Ireland is floating a proposal to cull 200,000 cows in order to meet its climate targets under the European Green Deal—a compact pushing the Environmental, Social, and Governance (ESG) movement.
The Irish Department of Agriculture is reportedly planning to kill off 65,000 cows annually across a three-year period to meet these demands. Yet, they’ve insisted this is a “modeling document” and not actual policy.
In November 2021, Ireland was urged to cull 1.3 million head of cattle to curb their carbon footprint. Their government claimed farming is responsible for 35% of the nation’s greenhouse gas emissions—the highest emitter in the EuropeanUnion (EU). This recommendation came after the Biden administration and EU announced support for the Global Methane Pledge. The agreement requires a commitment to taking “voluntary actions to contribute to a collective effort to reduce global methane emissions at least 30 percent from 2020 levels by 2030” with the explicit goal of eliminating “0.2˚C warming by 2050.”
Since the Emerald Isle is a European Union member, it is subject to Brussels’ net-zero directives.

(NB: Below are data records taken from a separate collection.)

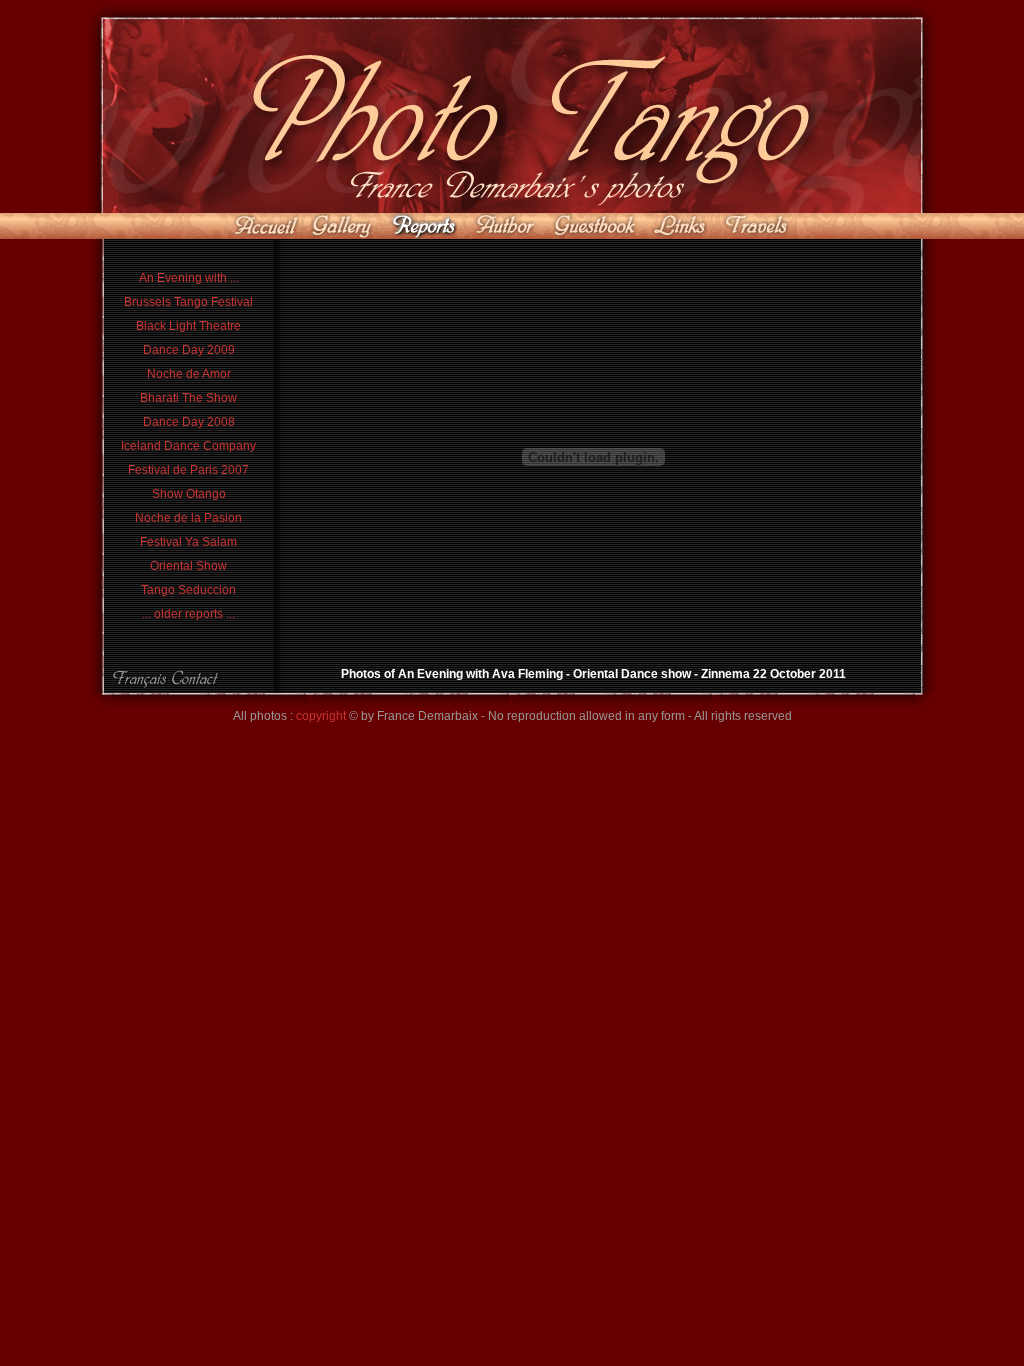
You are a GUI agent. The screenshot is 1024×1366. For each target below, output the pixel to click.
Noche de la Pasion (188, 518)
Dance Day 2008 (189, 422)
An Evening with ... (189, 278)
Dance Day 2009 (189, 350)
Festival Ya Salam (188, 542)
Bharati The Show (188, 398)
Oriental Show (188, 566)
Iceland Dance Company (188, 446)
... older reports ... (188, 614)
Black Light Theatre (188, 326)
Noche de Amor (189, 374)
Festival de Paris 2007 (188, 470)
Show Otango (189, 494)
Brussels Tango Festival (188, 302)
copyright (321, 716)
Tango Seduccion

Unsurprisingly, Ireland also boasts a 99.2 score on the World Economics Index, which scores individual nations on their environmental impact on a 0 (high) to 100 (low) scale.
Ireland isn’t the only European nation exploring “financial inducements” for agriculture. Reuters reports Brussels approved a $1.61 billion dollar deal for the Dutch government to buy out farmers to reduce nitrogen fertilizer use—an action required by and emblematic of ESG principles.
The article further explained, “The Dutch need to reduce excess nitrogen levels, caused in part by decades of intensive farming, a problem that has led to courts blocking important construction projects until the issue is resolved.”
The EU Commission lauded the questionable move to force “voluntary” farm closures through two Netherlands schemes—LBV and LBV plus—for “voluntary definitive closure of livestock husbandry sites.” The policy is described as follows:
The schemes, which can run until 27 February 2028, are open to small and medium-sized livestock farmers in the Netherlands that voluntary close their breeding sites, provided that their current nitrogen deposition load exceed certain minimum levels.
…
Under the schemes, the beneficiaries guarantee that the closure of their production capacity is definitive and irreversible, and that they will not start the same breeding activity elsewhere in the Netherlands or within the EU.
The Telegraph warned their Irish neighbors about “the collateral damage of net zero” getting too close to the United Kingdom, which voted to exit the EU in 2016 through the Brexit movement.
“Dutch and Irish politicians have failed to recognise that regenerative farming techniques allow livestock farmers to help mitigate climate change by sequestering carbon in the soil,” the publication noted. “And we should be embracing the energy-creating capacity of cows. Tallow from British cattle is already being turned into biodiesel – a one tonne animal produces enough for around 180 litres. And thanks to Somerset-based start-up, Biofactory, new anaerobic technology is already available to turn the methane in their manure into usable electricity and heat. The manure itself is converted by this process into a more nutritious digestate that can substantially reduce the need for harmful artificial fertiliser. My own dairy farm is investing in these new green technologies and we hope to be carbon neutral and net exporters of energy in just a few years.”
As we’ve noted at IWF, high ESG scores usually precipitate economic instability. Destroying animal husbandry in the name of decarbonization will not only have ruinous economic consequences, but ecological ones too.